AFIRMASI YANG HANYA KEPADA ALLAH
Ada masa dalam
hidupku di mana aku benar-benar berhenti sibuk menjelaskan diri pada orang
lain. Bukan karena aku sok kuat, bukan pula karena merasa paling benar. Tapi
karena capek. Capek dianggap salah tangkap meski niat baik. Capek dituduh punya
motif tertentu, padahal cuma pengin bantu. Capek dijadikan bahan obrolan oleh
orang-orang yang bahkan tidak pernah benar-benar tahu cerita di balik senyumku.
Aku sampai di
titik di mana aku berkata pada diriku sendiri,
“Sudahlah,
cukup. Aku nggak lagi peduli bagaimana lingkungan menilai — apakah mereka
menghargai atau meremehkan, menuduh ini atau itu. Kalau setuju, tanganku masih
terbuka. Kalau tidak,ya sudah aku pasrah pada ketetapan Allah dan belajar
ikhlas.” Dan Allah semoga mengampuni dosa2mu
Karena jujur,
mereka nggak pernah tahu rasanya berjuang dengan kaki tangan sendiri. Mereka
hanya lihat dari permukaan — senyum di wajah, status di media sosial, atau
cerita sepotong dari orang lain yang belum tentu benar.
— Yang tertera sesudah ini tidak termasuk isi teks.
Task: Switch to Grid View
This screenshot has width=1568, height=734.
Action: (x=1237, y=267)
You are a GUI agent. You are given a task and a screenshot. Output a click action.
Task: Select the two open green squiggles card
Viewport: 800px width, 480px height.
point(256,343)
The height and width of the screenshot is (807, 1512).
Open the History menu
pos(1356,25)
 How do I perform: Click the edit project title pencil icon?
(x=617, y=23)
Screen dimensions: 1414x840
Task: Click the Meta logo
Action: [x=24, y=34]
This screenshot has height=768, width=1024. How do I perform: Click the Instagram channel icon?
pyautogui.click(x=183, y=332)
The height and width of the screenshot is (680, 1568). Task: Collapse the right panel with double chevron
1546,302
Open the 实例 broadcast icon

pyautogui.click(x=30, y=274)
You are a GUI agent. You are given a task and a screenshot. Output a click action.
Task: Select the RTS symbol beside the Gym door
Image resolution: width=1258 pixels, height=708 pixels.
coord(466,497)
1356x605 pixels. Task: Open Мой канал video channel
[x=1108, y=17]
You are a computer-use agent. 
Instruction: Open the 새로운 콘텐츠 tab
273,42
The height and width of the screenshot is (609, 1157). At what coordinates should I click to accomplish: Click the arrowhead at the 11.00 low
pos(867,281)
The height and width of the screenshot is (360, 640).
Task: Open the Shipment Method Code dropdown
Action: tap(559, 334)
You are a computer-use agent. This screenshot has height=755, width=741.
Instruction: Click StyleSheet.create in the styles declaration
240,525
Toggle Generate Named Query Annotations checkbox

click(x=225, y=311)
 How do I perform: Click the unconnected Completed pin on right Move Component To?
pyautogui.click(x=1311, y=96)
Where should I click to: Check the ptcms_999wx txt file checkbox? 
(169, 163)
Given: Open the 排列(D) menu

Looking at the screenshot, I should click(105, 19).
Tapi mereka cepat
banget mengambil kesimpulan, seperti hakim yang baru nonton trailer film tapi
sudah berani memvonis ending-nya.
Padahal, kalau
mereka tahu betapa beratnya langkah yang kutapaki, mungkin mereka akan diam
sebentar. Karena jujur saja — hidup ini tidak selalu baik-baik saja. Ada masa
di mana aku nyaris menyerah. Tapi anehnya, di tengah segala kesulitan itu, aku
gak pernah meninggalkan siapapun yang sedang kesulitan. Aku masih berusaha
hadir untuk orang lain, walau dengan segala keterbatasan. Meskipun diriku
sendiri sedang nyaris roboh.
Kadang aku
bantu orang yang bahkan gak tahu betapa berat hidupku saat itu. Tapi tidak
apa-apa. Aku percaya, kalau tangan ini masih bisa memberi, berarti Allah masih
memberiku kekuatan untuk bertahan. Dan terbukti, Allah itu ada. Dia tidak
pernah pergi, bahkan ketika manusia berpaling. Maka referensiku tetap satu: Al-Qur’an,
bukan status orang.
Allah berfirman
dalam Surah Al-Baqarah ayat 286,
“Allah tidak
membebani seseorang melainkan sesuai dengan kesanggupannya.”
Ayat itu
seperti pelukan lembut di tengah badai. Bahwa seberat apa pun ujian yang
datang, kalau itu terjadi padaku, berarti aku mampu — meski kadang harus
tertatih-tatih membuktikannya.
Aku pernah
berpikir, mungkin inilah makna “berjuang dengan kaki tangan sendiri.” Bukan
soal hebat atau tangguh, tapi tentang terus melangkah walau lutut gemetar,
tentang tetap tersenyum walau hati kadang sepi, tentang tetap memberi walau isi
dompet lagi “puasa sunnah” tanpa niat. Hehe.
Sekarang, aku
belajar bersyukur dalam bentuk yang lebih sederhana. Aku bahagia bukan karena
semua berjalan lancar, tapi karena di tengah segala keterbatasanku, aku masih
bisa berbuat kebaikan, masih bisa memberi manfaat untuk orang lain. Rasanya
seperti menyalakan lilin kecil di tengah malam panjang — cahayanya memang
kecil, tapi cukup untuk menunjukkan bahwa aku masih hidup, masih bermanfaat.
Aku juga mulai
belajar satu hal penting: kebaikan itu nggak perlu panggung. Kadang Allah
memang sengaja menyembunyikan amal kita dari sorotan dunia supaya kita bisa
ikhlas tanpa tepuk tangan. Karena sejatinya, kalau niatnya untuk dilihat
manusia, cepat atau lambat kita akan kecewa. Tapi kalau afirmasinya hanya
kepada Allah, sekecil apa pun yang kita lakukan akan tetap besar di sisi-Nya.
Rasulullah ﷺ
pernah bersabda:
“Sesungguhnya
Allah tidak melihat kepada rupa dan harta kalian, tetapi Allah melihat kepada
hati dan amal kalian.”
(HR. Muslim)
Hadits itu
menegaskan, penilaian manusia itu fana. Hari ini dipuji, besok bisa dicaci.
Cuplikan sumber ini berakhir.